» SOURCE TEXT
=== Begin Enclosure ===

License for Scintilla and SciTE
===============================

Copyright 1998-2003 by Neil Hodgson <neilh(at)scintilla(dot)org>

All Rights Reserved

Permission to use, copy, modify, and distribute this software and
its documentation for any purpose and without fee is hereby granted,
provided that the above copyright notice appear in all copies and
that both that copyright notice and this permission notice appear in
supporting documentation.

=== End Enclosure ===

» ABOUT THIS EXERCISE
Pick up the Scintilla and SciTE license text after its last sentence and continue it. The records that come next are separate material and not part of the license text.

(Stored data entries)
=== Begin Enclosure ===

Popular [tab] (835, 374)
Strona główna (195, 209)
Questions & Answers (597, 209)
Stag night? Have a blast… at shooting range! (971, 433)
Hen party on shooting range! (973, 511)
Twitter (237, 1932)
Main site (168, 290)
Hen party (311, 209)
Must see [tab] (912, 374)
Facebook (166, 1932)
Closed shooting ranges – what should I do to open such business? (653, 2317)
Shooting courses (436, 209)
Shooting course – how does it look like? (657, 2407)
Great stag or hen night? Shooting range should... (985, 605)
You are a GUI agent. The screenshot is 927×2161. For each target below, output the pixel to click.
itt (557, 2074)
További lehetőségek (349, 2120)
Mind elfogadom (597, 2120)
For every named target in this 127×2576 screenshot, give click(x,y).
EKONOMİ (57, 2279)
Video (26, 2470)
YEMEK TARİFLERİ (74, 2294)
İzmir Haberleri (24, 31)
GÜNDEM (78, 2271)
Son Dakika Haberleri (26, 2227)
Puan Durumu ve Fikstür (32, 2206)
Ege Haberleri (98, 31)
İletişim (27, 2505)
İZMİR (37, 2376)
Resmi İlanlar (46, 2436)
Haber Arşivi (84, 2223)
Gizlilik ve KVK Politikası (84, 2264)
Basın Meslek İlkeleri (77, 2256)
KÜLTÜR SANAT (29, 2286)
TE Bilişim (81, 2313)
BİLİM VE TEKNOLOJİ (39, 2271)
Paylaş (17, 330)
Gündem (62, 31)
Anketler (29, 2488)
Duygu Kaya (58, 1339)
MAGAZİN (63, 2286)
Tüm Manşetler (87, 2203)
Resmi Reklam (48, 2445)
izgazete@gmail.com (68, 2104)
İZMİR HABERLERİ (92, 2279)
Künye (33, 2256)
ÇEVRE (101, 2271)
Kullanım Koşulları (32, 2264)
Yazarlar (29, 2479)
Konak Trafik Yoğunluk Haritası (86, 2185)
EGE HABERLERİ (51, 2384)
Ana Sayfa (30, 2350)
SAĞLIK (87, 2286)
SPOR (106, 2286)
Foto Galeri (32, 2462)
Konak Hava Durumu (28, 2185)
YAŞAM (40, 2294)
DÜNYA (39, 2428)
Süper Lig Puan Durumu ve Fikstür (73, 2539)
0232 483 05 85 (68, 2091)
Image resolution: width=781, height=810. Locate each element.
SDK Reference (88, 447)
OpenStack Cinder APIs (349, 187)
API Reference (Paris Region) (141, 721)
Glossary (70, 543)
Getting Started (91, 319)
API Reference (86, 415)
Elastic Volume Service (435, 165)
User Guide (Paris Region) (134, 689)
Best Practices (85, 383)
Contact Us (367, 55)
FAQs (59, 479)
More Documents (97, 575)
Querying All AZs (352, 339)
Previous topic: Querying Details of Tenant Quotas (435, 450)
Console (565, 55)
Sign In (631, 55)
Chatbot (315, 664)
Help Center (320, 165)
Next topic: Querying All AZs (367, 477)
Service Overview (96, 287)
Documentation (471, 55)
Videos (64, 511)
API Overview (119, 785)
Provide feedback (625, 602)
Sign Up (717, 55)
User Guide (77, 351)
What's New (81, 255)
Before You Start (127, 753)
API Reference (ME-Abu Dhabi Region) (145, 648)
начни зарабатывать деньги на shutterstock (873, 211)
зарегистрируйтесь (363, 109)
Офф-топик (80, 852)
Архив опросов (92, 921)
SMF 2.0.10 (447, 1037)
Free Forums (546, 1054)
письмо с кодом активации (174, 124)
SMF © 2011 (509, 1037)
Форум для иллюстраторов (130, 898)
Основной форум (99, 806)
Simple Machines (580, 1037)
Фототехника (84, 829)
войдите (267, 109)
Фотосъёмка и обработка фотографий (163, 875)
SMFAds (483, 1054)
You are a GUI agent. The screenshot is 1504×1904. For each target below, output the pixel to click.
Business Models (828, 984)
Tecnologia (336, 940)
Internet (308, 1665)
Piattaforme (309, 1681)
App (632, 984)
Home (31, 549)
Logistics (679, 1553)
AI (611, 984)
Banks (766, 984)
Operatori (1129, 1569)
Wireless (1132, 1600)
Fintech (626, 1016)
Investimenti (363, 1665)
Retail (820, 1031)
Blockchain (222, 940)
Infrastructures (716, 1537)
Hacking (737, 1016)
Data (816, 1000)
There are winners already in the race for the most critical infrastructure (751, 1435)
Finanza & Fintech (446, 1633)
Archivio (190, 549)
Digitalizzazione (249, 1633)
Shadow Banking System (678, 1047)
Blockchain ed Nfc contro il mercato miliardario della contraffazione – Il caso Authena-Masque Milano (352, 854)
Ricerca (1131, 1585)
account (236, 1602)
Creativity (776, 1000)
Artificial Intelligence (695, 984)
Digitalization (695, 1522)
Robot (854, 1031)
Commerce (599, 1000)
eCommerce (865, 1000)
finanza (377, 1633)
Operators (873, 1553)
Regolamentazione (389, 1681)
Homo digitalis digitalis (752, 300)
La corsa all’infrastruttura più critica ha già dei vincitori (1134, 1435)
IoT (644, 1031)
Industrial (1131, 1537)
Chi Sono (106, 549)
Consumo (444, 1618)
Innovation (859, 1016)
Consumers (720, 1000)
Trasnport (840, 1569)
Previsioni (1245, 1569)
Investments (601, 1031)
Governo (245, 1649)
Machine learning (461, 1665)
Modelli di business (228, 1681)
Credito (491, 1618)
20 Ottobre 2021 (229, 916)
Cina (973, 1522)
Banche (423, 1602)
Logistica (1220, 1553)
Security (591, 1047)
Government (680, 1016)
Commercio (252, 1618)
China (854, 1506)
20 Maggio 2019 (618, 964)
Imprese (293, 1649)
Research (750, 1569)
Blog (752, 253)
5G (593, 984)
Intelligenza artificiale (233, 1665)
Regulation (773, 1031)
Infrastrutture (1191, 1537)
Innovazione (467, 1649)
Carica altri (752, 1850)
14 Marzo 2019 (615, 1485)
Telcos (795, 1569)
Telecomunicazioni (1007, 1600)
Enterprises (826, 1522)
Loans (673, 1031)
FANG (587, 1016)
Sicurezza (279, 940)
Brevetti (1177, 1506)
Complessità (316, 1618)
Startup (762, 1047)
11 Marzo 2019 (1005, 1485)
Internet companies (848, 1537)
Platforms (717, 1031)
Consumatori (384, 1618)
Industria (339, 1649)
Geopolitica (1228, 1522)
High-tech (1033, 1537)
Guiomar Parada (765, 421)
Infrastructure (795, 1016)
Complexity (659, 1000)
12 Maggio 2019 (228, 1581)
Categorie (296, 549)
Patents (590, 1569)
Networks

=== End Enclosure ===

» ANSWER TO THE EXERCISE
NEIL HODGSON DISCLAIMS ALL WARRANTIES WITH REGARD TO THIS SOFTWARE,
INCLUDING ALL IMPLIED WARRANTIES OF MERCHANTABILITY AND FITNESS, IN
NO EVENT SHALL NEIL HODGSON BE LIABLE FOR ANY SPECIAL, INDIRECT OR
CONSEQUENTIAL DAMAGES OR ANY DAMAGES WHATSOEVER RESULTING FROM LOSS
OF USE, DATA OR PROFITS, WHETHER IN AN ACTION OF CONTRACT, NEGLIGENCE
OR OTHER TORTIOUS ACTION, ARISING OUT OF OR IN CONNECTION WITH THE
USE OR PERFORMANCE OF THIS SOFTWARE.